As atuais exigências do mercado apontam para a necessidade de profissionais com múltiplas competências.

Os líderes desempenham um papel fundamental na eficácia dos grupos e das organizações. Muitas vezes, sinalizam o sucesso ou fracasso organizacional.

Nesse cenário de incertezas e mudanças frequentes, é importante que os líderes sejam hábeis em adaptar-se.

Que acompanhem as novas tendências do mercado se quiserem ter seu lugar ao sol.

De acordo com Moura e Torres,

“diante das incertezas desse cenário os líderes devem ser capazes de adotar novos modelos mentais, percebendo que as mudanças ocorrem em escala contínua, decorrentes de demandas situacionais internas e externas”.

Liderança Situacional

A Liderança Situacional é uma proposta de mudança da teoria tradicional hierarquizada, condizente com o contexto atual, a era do conhecimento.

Na contemporaneidade, já não é mais possível manter os velhos padrões, pois o mundo corporativo busca mais e mais a competitividade e efetividade.
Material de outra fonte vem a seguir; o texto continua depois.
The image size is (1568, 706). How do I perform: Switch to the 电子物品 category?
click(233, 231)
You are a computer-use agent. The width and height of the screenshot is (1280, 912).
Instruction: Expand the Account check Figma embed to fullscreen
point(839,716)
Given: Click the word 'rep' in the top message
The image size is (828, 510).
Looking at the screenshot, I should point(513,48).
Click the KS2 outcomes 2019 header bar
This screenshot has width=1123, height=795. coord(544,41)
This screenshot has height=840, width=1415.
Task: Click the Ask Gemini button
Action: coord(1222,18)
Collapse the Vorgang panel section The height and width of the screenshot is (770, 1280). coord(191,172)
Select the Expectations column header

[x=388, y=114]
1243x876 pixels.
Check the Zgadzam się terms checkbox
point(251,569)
É imprescindível que o líder contemporâneo consiga identificar e diagnosticar situações complexas.

Que esteja apto a trabalhar em equipe. Que conheça o negócio e saiba a quem recorrer nas situações adversas.

Nesse sentido, a Liderança Situacional enfatiza a capacidade do líder em reconhecer o nível de maturidade de seu liderado. Então, adequar o estilo de liderança ao nível de desenvolvimento, sendo uma estratégia bastante competitiva.

O papel do líder situacional é contribuir com os colaboradores no que for preciso:

  • seja na direção;
  • no treinamento;
  • no apoio; ou
  • nas metas.

Os colaboradores poderão aperfeiçoar suas habilidades, sua motivação e sua autoestima.

O objetivo das ações do líder é criar condições para que as pessoas se tornem cada vez mais autodigiridas e automotivadas.

É a partir do “desenvolvimento de indivíduos e de equipes autodirigidas, que substituam a hierarquia, que gerentes podem assumir com maior facilidade seus novos, e mais influentes, papéis como incentivadores, mentores e líderes de equipe” (BLANCHARD et al.).

A Liderança Situacional, nas organizações, suscita colaboradores e clientes mais satisfeitos, clima organizacional mais harmônico, produtividade e, consequentemente, aumento da lucratividade.

Referência(s)

Artigo de Giselle Aparecida Duarte e Adriana Cássia Papa – A utilização da liderança situacional como diferencial estratégico para as organizações contemporâneas. Revista de Administração da Universidade Federal de Santa Maria (UFSM).